This book, tailored for land use change experts and researchers, is a practical guide that enables them to analyze big Earth observation data sets. It provides readers with the means of producing high-quality maps of land use and land cover, guiding them through all the steps to achieve good results. Given the natural world's complexity and huge variations in human-nature interactions, only local experts who know their countries and ecosystems can extract full information from big EO data. 

One group of readers that we are keen to engage with is the national authorities on forest, agriculture, and statistics in developing countries. We aim to foster a collaborative environment where they can use EO data to enhance their national land use and cover estimates, supporting sustainable development policies.  To achieve this goal, `sits` has strong backing from the FAO Expert Group on the Use of Earth Observation data ([FAO-EOSTAT](https://www.fao.org/in-action/eostat)). FAO-EOSTAT is at the forefront of using advanced EO data analysis methods for agricultural statistics in developing countries [@DeSimone2022; @DeSimone2022a].

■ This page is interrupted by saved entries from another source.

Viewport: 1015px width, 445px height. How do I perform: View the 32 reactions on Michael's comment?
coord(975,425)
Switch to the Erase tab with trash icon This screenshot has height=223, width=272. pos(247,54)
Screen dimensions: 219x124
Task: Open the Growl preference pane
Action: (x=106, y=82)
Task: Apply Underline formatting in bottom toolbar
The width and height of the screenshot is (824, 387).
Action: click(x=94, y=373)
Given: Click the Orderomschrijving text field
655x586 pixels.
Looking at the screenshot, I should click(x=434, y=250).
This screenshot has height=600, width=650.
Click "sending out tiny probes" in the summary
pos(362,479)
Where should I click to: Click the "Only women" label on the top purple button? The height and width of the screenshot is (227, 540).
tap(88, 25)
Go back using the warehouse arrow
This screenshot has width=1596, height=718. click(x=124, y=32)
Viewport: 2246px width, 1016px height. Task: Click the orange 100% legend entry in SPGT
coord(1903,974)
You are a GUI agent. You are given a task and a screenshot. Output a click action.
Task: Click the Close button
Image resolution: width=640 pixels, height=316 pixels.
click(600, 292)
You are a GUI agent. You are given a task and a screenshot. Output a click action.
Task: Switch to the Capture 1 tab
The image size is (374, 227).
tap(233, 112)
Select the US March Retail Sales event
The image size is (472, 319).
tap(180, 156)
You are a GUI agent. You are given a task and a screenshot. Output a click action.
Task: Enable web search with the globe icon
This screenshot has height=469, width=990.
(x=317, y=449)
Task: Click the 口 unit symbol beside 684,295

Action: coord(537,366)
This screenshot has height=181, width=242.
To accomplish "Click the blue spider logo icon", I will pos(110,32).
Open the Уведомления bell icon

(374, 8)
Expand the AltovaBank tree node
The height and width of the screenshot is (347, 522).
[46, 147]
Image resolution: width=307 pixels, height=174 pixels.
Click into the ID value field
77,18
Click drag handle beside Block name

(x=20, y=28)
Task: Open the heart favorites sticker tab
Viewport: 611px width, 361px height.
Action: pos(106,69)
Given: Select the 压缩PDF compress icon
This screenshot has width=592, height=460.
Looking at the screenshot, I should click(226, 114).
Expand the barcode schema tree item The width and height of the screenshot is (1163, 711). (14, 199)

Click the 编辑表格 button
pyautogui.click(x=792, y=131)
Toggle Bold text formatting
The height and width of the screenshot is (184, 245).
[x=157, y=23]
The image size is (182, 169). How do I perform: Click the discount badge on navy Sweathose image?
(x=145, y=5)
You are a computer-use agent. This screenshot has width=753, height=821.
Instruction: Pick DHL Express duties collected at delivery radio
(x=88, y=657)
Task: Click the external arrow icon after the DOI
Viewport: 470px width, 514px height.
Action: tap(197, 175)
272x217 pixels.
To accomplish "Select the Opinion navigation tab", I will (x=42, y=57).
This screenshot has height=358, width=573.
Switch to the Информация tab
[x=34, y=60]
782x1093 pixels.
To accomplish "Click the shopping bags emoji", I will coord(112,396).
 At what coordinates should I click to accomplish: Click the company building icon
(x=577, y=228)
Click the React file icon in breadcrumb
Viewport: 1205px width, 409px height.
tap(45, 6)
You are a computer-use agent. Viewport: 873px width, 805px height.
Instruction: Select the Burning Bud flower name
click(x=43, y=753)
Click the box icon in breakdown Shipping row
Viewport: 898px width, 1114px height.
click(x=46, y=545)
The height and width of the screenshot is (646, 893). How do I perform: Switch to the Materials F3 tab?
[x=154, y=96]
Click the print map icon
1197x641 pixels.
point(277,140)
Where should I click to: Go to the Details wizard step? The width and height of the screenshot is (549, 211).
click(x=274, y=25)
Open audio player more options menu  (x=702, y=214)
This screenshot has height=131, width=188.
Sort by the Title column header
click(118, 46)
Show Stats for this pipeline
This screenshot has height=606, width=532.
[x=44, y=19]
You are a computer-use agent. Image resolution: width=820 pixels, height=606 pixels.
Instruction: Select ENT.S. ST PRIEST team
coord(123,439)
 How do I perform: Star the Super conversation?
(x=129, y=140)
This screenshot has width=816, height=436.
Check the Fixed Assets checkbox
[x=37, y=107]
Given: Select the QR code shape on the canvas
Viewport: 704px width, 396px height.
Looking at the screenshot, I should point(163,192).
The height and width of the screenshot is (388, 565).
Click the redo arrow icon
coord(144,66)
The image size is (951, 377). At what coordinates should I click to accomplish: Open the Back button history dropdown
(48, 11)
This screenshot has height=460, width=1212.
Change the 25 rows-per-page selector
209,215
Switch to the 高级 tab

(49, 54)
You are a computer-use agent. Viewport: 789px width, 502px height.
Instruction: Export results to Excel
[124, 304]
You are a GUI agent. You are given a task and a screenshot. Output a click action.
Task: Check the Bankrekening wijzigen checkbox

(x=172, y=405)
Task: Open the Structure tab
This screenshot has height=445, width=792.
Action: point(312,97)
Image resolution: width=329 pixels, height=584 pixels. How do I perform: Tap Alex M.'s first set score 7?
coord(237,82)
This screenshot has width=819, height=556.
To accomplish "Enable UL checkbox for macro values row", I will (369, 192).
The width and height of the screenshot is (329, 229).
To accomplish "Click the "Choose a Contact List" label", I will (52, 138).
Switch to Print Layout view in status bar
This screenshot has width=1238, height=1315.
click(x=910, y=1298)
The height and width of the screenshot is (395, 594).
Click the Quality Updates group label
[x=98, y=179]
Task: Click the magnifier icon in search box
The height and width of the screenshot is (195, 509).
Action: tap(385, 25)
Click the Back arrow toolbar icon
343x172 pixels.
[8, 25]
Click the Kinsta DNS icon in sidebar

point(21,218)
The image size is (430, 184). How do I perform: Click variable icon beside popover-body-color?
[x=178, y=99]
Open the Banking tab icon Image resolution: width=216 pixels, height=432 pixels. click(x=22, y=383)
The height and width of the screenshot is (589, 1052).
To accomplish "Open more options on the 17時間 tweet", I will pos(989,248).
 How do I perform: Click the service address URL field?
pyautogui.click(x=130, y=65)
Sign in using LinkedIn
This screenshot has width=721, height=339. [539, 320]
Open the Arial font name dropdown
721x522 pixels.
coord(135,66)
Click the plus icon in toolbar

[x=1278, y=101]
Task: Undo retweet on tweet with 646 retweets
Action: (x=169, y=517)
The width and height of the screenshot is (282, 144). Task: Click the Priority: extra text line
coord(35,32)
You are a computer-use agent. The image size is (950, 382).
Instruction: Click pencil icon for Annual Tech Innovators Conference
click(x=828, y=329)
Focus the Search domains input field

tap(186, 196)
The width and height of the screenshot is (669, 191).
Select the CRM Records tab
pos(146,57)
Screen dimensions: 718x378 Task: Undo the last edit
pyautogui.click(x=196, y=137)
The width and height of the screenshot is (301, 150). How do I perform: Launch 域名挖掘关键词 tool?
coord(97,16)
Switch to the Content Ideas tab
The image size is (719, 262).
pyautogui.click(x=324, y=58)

## Why work with satellite image time series?{-}

Satellite imagery provides the most extensive data on our environment. By encompassing vast areas of the Earth's surface, images enable researchers to analyze local and worldwide transformations. By observing the same location multiple times, satellites provide data on environmental changes and survey areas that are difficult to observe from the ground. Given its unique features, images offer essential information for many applications, including deforestation, crop production, food security, urban footprints, water scarcity, and land degradation. Using time series, experts improve their understanding of ecological patterns and processes. Instead of selecting individual images from specific dates and comparing them, researchers track change continuously [@Woodcock2020]. 

## Time-first, space-later{-}

"Time-first, space-later" is a concept in satellite image classification that takes time series analysis as the first step for analyzing remote sensing data, with spatial information being considered after all time series are classified. The *time-first* part brings a better understanding of changes in landscapes. Detecting and tracking seasonal and long-term trends becomes feasible, as well as identifying anomalous events or patterns in the data, such as wildfires, floods, or droughts. Each pixel in a data cube is treated as a time series, using information available in the temporal instances of the case. Time series classification is pixel-based, producing a set of labeled pixels. This result is then used as input to the *space-later* part of the method. In this phase, a smoothing algorithm improves the results of time-first classification by considering the spatial neighborhood of each pixel. The resulting map thus combines both spatial and temporal information.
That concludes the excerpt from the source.